Our intrepid CIO's views on the attributes that put IT pros on the fast track--and the qualities holding some of them back.

Talk all you want about the innovation budget, alignment with the business, and a seat at the table, but if you can't translate opportunities into results, none of that matters. Like most CIOs, I count on my key managers to make it all happen.

What makes for a high-performing IT manager? Consider this one CIO's views. Judge for yourself if your CIO shares some of them.

>> Are you sure you want to do this? My best IT managers focus on managing people. The soft stuff becomes the hard stuff. To be effective, they must also evolve from technology specialists to generalists in some new areas. The question for many is: How do I go from here to there? In some cases, the more important question is: Do I really want to?

A discussion with one of our talented IT specialists highlighted what is often a personal dilemma. Steve is one of our networking gurus. He also has strong interpersonal skills and is comfortable in front of non-technical peers. He has management potential.

But when given project management opportunities, Steve has struggled. He complains that no one can predict the results of testing new gear, so it's impossible to commit to deadlines. And he'll remind me that "a new release is just around the corner, so we should probably wait for it before making a final decision." Until Steve is ready to reconcile himself with what he sees as an unfair trade-off, management work will frustrate him.

Effective IT managers don't give up their passion for technology, but they learn to subordinate it to reach larger objectives.
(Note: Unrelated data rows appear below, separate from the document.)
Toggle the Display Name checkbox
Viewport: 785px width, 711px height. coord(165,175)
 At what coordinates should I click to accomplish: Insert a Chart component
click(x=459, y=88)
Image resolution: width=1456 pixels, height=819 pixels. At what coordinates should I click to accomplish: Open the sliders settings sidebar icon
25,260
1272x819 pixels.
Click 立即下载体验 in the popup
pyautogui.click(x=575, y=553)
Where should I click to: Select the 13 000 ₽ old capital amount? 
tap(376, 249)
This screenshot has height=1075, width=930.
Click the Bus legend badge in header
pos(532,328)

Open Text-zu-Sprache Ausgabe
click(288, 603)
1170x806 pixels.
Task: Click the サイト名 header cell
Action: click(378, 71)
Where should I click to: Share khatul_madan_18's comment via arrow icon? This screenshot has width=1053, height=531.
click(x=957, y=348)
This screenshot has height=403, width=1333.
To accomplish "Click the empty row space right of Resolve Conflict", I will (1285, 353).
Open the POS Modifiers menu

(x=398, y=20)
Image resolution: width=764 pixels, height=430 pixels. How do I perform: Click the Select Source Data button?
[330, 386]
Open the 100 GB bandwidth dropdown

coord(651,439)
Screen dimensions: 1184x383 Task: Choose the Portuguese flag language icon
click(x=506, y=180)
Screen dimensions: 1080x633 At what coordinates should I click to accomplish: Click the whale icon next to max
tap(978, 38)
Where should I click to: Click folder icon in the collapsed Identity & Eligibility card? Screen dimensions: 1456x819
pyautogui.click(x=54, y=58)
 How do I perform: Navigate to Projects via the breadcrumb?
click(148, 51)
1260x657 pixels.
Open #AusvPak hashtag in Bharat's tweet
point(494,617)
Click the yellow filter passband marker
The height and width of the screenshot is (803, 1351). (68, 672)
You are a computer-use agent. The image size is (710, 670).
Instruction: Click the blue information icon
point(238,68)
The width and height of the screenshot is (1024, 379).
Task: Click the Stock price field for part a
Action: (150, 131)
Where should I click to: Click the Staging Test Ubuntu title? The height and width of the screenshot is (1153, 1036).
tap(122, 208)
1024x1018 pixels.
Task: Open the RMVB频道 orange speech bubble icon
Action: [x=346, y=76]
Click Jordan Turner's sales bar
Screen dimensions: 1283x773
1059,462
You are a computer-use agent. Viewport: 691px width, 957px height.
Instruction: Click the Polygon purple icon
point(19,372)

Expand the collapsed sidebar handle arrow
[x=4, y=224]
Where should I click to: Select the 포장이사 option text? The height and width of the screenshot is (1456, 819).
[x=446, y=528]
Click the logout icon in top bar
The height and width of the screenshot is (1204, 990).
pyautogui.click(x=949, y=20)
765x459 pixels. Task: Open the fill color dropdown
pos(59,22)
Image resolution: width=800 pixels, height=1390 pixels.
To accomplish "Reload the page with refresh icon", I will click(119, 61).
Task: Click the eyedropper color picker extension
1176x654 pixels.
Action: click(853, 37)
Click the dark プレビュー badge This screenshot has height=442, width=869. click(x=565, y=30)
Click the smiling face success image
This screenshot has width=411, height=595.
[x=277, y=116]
They stay hands-off when they would rather be hands-on. They spend more of their time talking about the how rather than the what.

>> Have you learned another language? Effective IT managers spend time with their business counterparts. They ask questions and broaden their perspectives. In a public setting, they keep their dweebiness to themselves.

"I can't understand a thing he says," remarked Randy, one of our division VPs. He was talking about Rod, one of our technical support supervisors, who also has management potential. "Megabits, DSL speeds, WAN acceleration, caching? The computers are slow at the branch office—can't you guys fix it?" Rod's explanation to Randy contained a positive message: Our pending implementation of WAN accelerators will speed things up noticeably. But that's not what Randy heard.

>> Have you found the right balance? An IT manager's staff needs to know that their boss understands their pain and doesn't make unreasonable requests. It's for this reason that most LOB managers make poor IT managers.

When I was a programmer, our VP of IT was replaced with an LOB VP to "get IT more focused on delivering what the business needs." Peter, a personable guy, understood nothing about IT. Once a few key people, including consultants, figured that out, they swayed him easily to their preferred tech solutions. And once we figured out he had no clue about what we did, we tuned out. Some of the most critical IT work happens in the background. Peter cared little about this work and constantly wanted it cut back. Some of our best people left for companies where they felt appreciated.

My best managers don't let go; they loosen up. Sure, there are times when they're into more detail than I want to hear about, but as long as they're working on getting their balance right, I'm OK with it.

The managers who will replace me, however, are taking things to another level. More about those folks in the coming weeks.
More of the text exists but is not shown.